(SUPPLIED DATA begins)
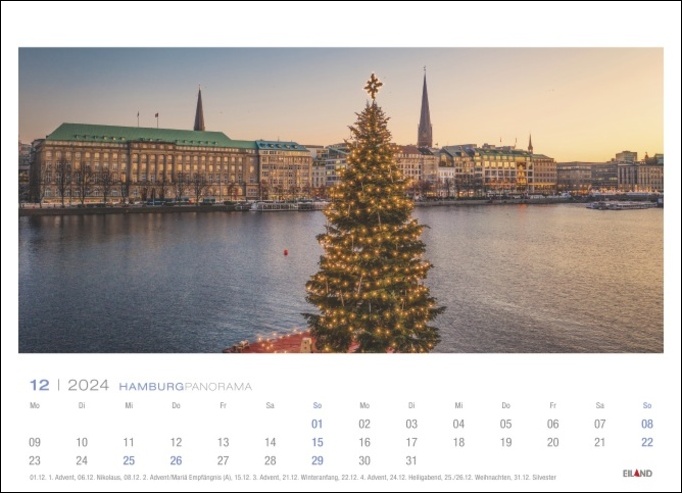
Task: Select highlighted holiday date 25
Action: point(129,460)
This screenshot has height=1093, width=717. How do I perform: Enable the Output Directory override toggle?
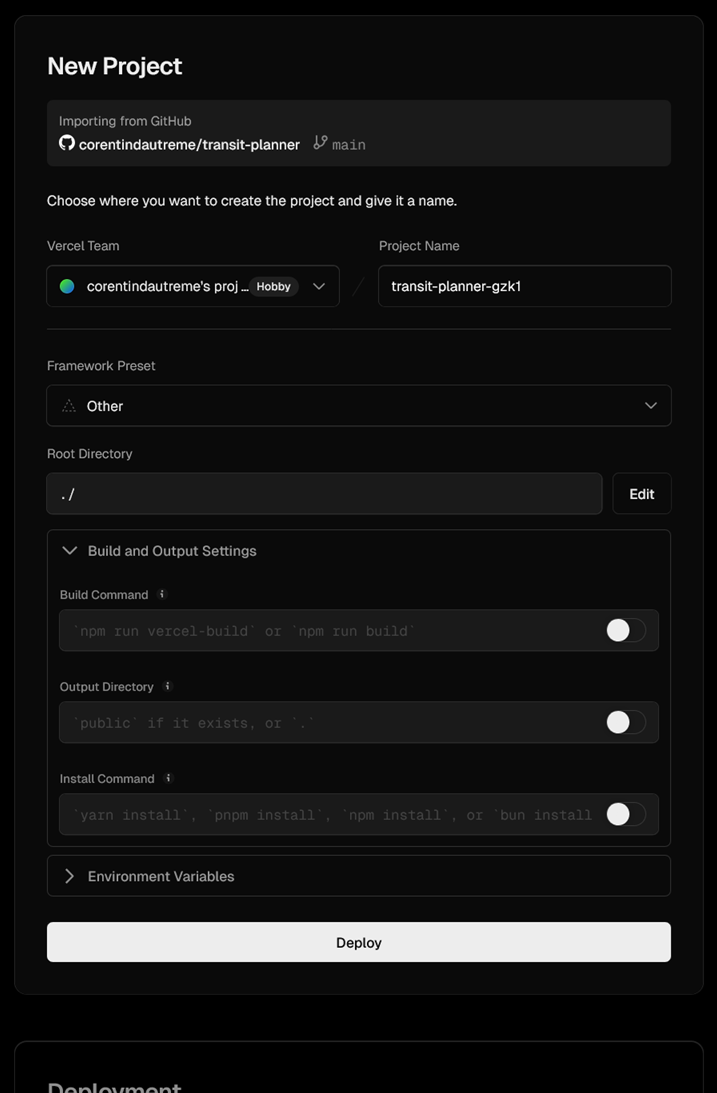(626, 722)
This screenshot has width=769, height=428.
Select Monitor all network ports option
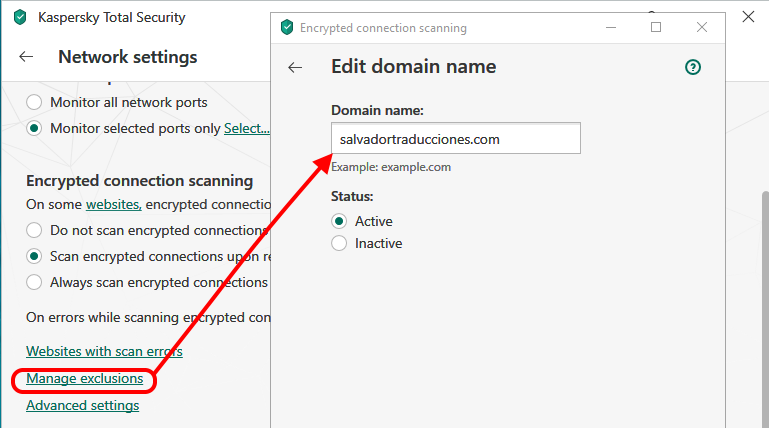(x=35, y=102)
(SUPPLIED DATA ends)
- YOUR GOAL:
Extract the lines beginning with the one that contains "This screenshot has width=769, height=428." and ending with the last line of the listing. Keep them exact and drop the pictures.

- RESPONSE TO THIS TASK:
This screenshot has width=769, height=428.
Select Monitor all network ports option
(x=35, y=102)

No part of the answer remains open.